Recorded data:
:::
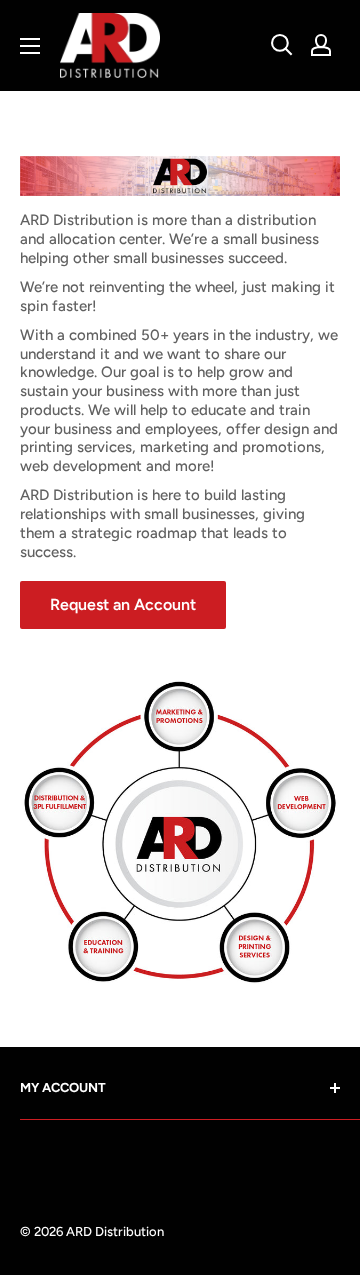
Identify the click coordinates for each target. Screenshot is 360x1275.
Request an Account (123, 604)
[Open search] (282, 45)
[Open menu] (30, 46)
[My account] (321, 45)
:::
Please give the data again unaltered, leaving out any images.

Identify the click coordinates for each target. Screenshot is 360x1275.
Request an Account (123, 604)
[Open search] (282, 45)
[Open menu] (30, 46)
[My account] (321, 45)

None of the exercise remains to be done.